Si la croissance du marché attire les investisseurs, ces derniers sont également séduits par la stabilité dont le secteur fait preuve et la puissance des marques en présence. "Les fonds d'investissement aiment les marques fortes, confirme Martine Depas, conseil en fusions et acquisitions dans le secteur au sein de la Financière de Courcelles. L'enseignement supérieur offre une bonne visibilité. Une fois l'élève recruté, il passe plusieurs années dans l'établissement, ce qui permet d'assurer une rentabilité. Je précise que le prix payé par l'élève dans l'enseignement supérieur privé est souvent inférieur au coût pour la collectivité d'un étudiant à l'université. Et malgré cela, l'enseignement supérieur privé peut rester rentable". D'autant que l'assurance, pour l'établissement, d'une rentrée d'argent régulière constitue un atout pour les investisseurs.
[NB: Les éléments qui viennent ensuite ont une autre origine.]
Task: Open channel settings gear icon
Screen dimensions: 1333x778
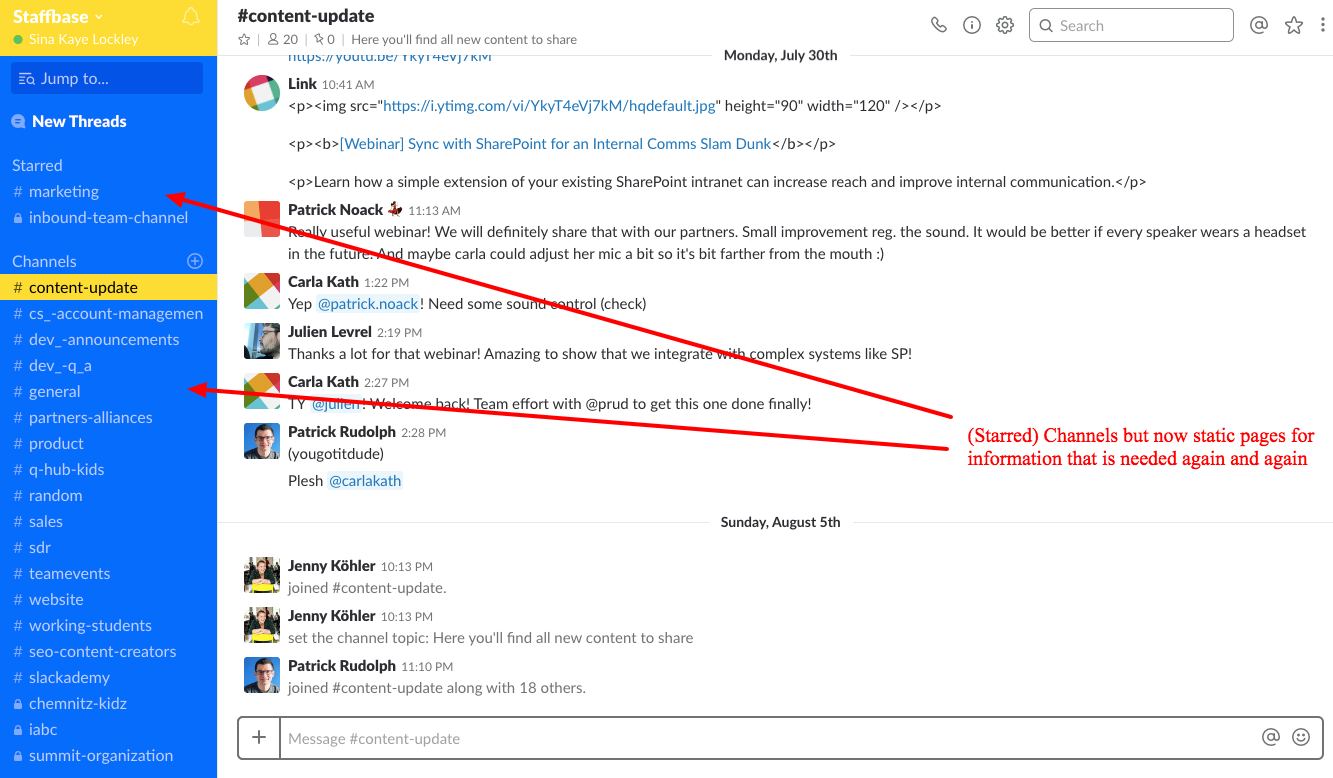Action: click(1005, 26)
Si le secteur rassure, il offre également des perspectives de développement intéressantes. " C'est un business qui peut encore se professionnaliser et se structurer. C’est clairement là que des actionnaires financiers peuvent apporter leur savoir-faire aux établissements, argumente Maxime de Bentzmann, du fonds Eurazeo. Il est essentiel d’avoir à la tête de ces établissements des dirigeants portant les deux casquettes, académiques et business, pour être à la fois légitime auprès du corps enseignant et assurer la performance financière."
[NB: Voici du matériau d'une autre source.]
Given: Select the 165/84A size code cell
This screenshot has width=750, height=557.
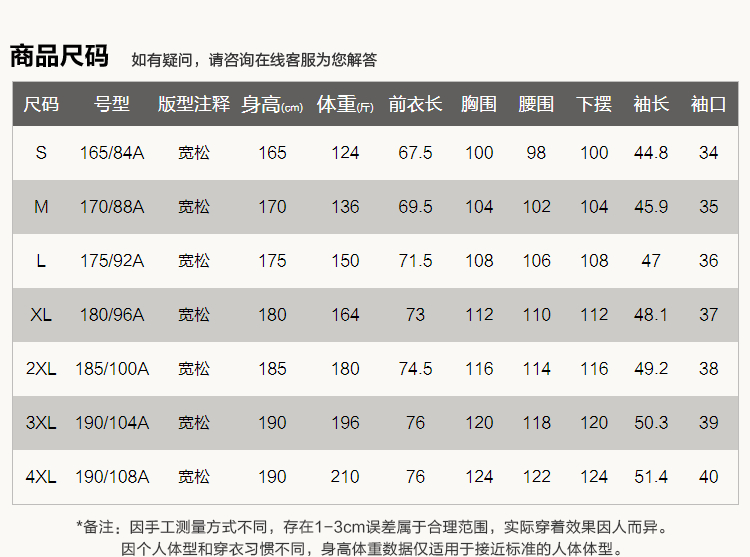Looking at the screenshot, I should (112, 153).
Il est essentiel d’avoir à la tête de ces établissements des dirigeants portant les deux casquettes, académiques et business.
(M. de Bentzmann)

Jérôme Fabry, d'EY-Parthenon, renchérit : "Une large marge de progrès en termes de professionnalisation existe dans le secteur. Longtemps, l’enseignement supérieur privé est demeuré un peu artisanal, fondé par d’anciens professionnels, qui devaient se débrouiller pour équilibrer les comptes. Il existe des poches de rentabilité".

Aux yeux de ce dernier, un autre élément est essentiel pour les investisseurs : la possibilité de consolider le secteur, en regroupant des écoles de taille moyenne. "De réelles opportunités d’économies d’échelle sont possibles, en créant des groupes associant différentes marques. L’enseignement supérieur privé, qui a longtemps été très local, devient de plus en plus international, les actifs et les étudiants n'hésitant pas à bouger. Il y a donc une possibilité d’exportation et des opportunités de grossir, que ce soit en augmentant le nombre d’étudiants ou en rachetant d’autres établissements", ajoute-t-il.

Des responsabilités particulières

Au-delà du discours aux accents très financiers, placé sous le signe de la rentabilité, les investisseurs s'accordent tous à dire que l'enseignement supérieur reste malgré tout un marché singulier. "À l'image du secteur de la santé, il donne des responsabilités particulières, admet Maxime de Bentzmann. De mauvais choix stratégiques peuvent avoir des répercussions parfois immédiates pour les étudiants. C'est une particularité dont il faut avoir conscience."

Il est possible de réaliser des réductions de coût, tout en protégeant la qualité du service proposé aux élèves.
(A. Grotberg)

Anna Grotberg, directrice de EY-Parthenon Londres, tient, quant à elle, à rappeler l'exigence de qualité, qui doit être au service de l'employabilité des étudiants. "Si ces derniers paient pour leur éducation, ils doivent en sortir en trouvant un emploi. Avec du capital pour grandir et une professionnalisation des structures, il est possible de réaliser des réductions de coût, tout en protégeant la qualité du service proposé aux élèves", assure-t-elle.

De son côté, Antonio Maceda, du cabinet de conseil Afaya Partners, insiste sur une autre particularité du secteur : il s'appréhende sur le long terme. "Ici, les investissements à court terme ne fonctionnent pas. Le secteur exige une véritable vision sur le temps long. Si un investisseur souhaite un rendement rapide, ce n'est pas un secteur recommandable", tranche-t-il. Quoi qu'il en soit, l'intérêt des financiers pour les écoles reste certain, lui aussi, sur le long terme.